Bagi in-house counsel:

  • Petakan berapa banyak kontrak yang sudah punya klausul mediasi/arbitrase
  • Identifikasi sektor dan produk yang paling tepat untuk ODR (misal: B2C, volume sengketa tinggi, nilai relatif kecil sampai menengah)

Di sinilah AI kontrak bisa membantu: memindai ratusan kontrak untuk menandai klausul ADR/ODR secara otomatis.

2. Bangun Protokol Internal “ODR-Ready”

Beberapa hal yang bisa disiapkan:

  • Template dokumen digital: surat gugatan, jawaban, term of reference mediasi, format kesepakatan damai
  • Standar penyimpanan bukti digital: email, tangkapan layar, log sistem, rekaman video
  • Checklist internal sebelum mendaftarkan sengketa ke platform ODR

Jika nanti ada lembaga ODR lokal yang kredibel (baik swasta maupun yang bermitra dengan pengadilan), firma Anda tidak mulai dari nol.

3. Eksperimen Terbatas dengan AI LegalTech

Daripada menunggu regulasi sempurna, lebih baik mulai pilot project kecil:

  • Gunakan AI untuk ringkasan berkas perkara internal
  • Tes AI untuk anotasi kontrak dan identifikasi klausul ADR/ODR
  • Pakai AI untuk membuat draft awal kronologi perkara dan posisi hukum

Kuncinya: selalu ada supervisi pengacara. AI tidak menggantikan judgment hukum, tapi mempercepat kerja 3–5 kali lipat.

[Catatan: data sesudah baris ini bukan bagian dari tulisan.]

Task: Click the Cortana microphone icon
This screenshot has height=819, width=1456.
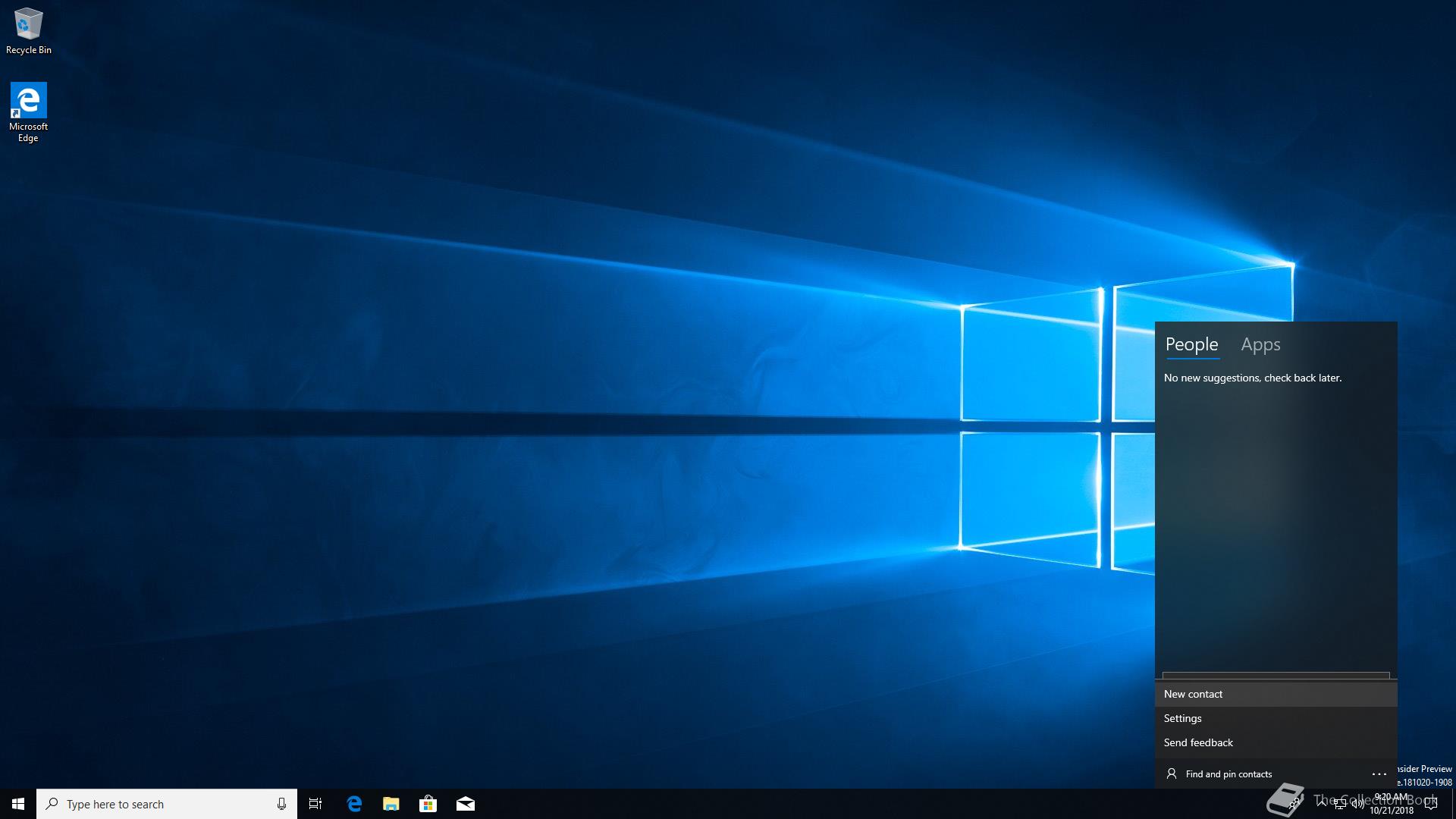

4. Bangun Kredibilitas Lewat Edukasi Klien

Firma yang lebih dulu mengedukasi klien soal ODR dan AI biasanya akan dianggap lebih visioner dan efisien.

Beberapa ide praktis:

  • Webinar singkat untuk tim legal klien: “ODR & AI: Cara Mengurangi Biaya Sengketa 30–40%”
  • White paper internal tentang kebijakan ADR/ODR dalam kontrak klien
  • Simulasi sengketa ODR untuk manajemen perusahaan

Langkah-langkah ini menempatkan firma Anda sebagai partner strategis, bukan sekadar “tukang litigasi”.


Masa Depan ODR Indonesia: Butuh Aliansi Teknologi, Lembaga, dan Tokoh Hukum

Kasus Presolv360 menunjukkan sesuatu yang sering dilupakan: legaltech yang berhasil jarang berdiri sendiri. Mereka tumbuh karena ada tiga hal yang berjalan bareng:

  • Teknologi yang efektif dan user-friendly
  • Institusi yang kredibel dan diawasi tokoh hukum
  • Regulasi yang memberi kepastian dan ruang inovasi

Untuk ekosistem Indonesia, ini berarti:

  • Startup legaltech tidak cukup hanya jual fitur, tapi harus berani bicara soal standar lembaga dan kolaborasi dengan pengadilan/organisasi profesi
  • Firma hukum perlu melihat AI dan ODR sebagai sarana memperkuat praktik, bukan ancaman
  • Akademisi dan mantan hakim punya peran penting membangun kerangka etik & prosedural bagi ODR dan penggunaan AI

Seri “AI untuk Jasa Hukum Indonesia: LegalTech” terus mengarah ke satu pesan: pengacara yang menang di 3–5 tahun ke depan adalah mereka yang memadukan keterampilan hukum, pemahaman bisnis, dan kecerdasan menggunakan teknologi – terutama AI.

Pertanyaannya sekarang: apakah Anda dan firma Anda ingin menunggu sampai klien memaksa perubahan itu, atau mulai membentuk sendiri cara baru menyelesaikan sengketa sejak hari ini?